49ers Fans Wont Love What One Scout Thinks About Mike Evans

Despite doubts from scouts, the 49ers are banking on Mike Evans to bounce back under Kyle Shanahan's offensive scheme.

Mike Evans is heading into San Francisco with a point to prove, and one NFL scout didn’t exactly hand him a warm welcome.

The veteran receiver is coming off the shortest season of his career, appearing in just eight games. In that stretch, Evans finished with 30 catches, 368 receiving yards, 12.3 yards per reception and three touchdowns.

Every one of those numbers marked a career low, and some of them dropped well below his usual standard.
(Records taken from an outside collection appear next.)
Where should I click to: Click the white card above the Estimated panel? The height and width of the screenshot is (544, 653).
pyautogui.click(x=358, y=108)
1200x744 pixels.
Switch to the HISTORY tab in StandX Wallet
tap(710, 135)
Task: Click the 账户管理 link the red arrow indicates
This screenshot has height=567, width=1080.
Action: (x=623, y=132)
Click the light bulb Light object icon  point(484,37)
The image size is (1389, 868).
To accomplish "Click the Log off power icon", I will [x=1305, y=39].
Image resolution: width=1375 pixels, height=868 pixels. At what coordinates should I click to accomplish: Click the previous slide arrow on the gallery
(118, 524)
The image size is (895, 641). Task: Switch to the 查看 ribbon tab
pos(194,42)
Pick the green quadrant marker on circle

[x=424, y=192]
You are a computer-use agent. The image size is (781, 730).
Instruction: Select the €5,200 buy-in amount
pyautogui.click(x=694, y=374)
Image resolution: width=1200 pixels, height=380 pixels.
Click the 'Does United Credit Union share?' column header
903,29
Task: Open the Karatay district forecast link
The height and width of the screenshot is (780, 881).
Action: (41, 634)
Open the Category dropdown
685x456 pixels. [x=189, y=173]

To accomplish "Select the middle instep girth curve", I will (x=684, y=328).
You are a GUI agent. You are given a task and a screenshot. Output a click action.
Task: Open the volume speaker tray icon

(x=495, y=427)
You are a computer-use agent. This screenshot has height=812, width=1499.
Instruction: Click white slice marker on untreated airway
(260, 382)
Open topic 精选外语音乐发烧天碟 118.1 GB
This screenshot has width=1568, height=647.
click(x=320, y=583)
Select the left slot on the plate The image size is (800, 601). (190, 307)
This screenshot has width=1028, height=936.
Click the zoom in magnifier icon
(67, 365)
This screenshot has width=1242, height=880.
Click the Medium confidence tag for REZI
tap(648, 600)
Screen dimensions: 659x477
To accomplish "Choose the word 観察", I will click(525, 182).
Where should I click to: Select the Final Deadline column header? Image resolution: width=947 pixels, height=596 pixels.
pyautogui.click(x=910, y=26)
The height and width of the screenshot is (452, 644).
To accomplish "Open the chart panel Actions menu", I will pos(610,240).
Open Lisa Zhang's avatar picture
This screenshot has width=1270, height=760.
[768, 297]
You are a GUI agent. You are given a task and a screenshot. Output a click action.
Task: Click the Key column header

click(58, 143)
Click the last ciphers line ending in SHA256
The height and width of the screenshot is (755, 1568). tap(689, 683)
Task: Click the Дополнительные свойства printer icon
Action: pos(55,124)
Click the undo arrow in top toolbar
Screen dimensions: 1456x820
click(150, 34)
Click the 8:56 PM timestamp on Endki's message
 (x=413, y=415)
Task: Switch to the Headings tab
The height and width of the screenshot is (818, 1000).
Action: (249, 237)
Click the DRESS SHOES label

For the first time in his NFL career, he failed to hit 1,000 receiving yards, 70 receptions or 13.5 yards per catch.

That downturn followed another season in which Evans had already set a career low in yards per reception and receiving yards, even while still putting together a solid year. In 2024, the former Buccaneer also scored 11 receiving touchdowns.

The scout’s read on the situation was blunt: "He's declining, but he's sort of timeless, still big and athletic and gets open. Will be interesting to see how [49ers head coach] Kyle Shanahan utilizes him in different ways."

There’s room to argue the sample size matters here. With nine more games, Evans might have found a better rhythm and produced a stronger finish.

But the numbers still point to a real dip. He was on pace for roughly an 800-yard season, and while he was targeted 61 times, he caught just 30 of those passes in 2025.

Now he gets a fresh start in a new system, and that could matter. Shanahan has a reputation for finding ways to create space for receivers, and Brock Purdy may be a better fit for Evans than Baker Mayfield was at quarterback. That doesn’t make Purdy a major upgrade, but the pairing could suit Evans better.

The 49ers are hoping the move, along with a return to full health, helps spark a rebound in 2026. At the very least, Evans gives them something they’ve needed: steadiness. Brandon Aiyuk hasn’t provided it over the past two years, and Jauan Jennings was still searching for that kind of production when he left.

Evans now gets the chance to show the decline talk was premature.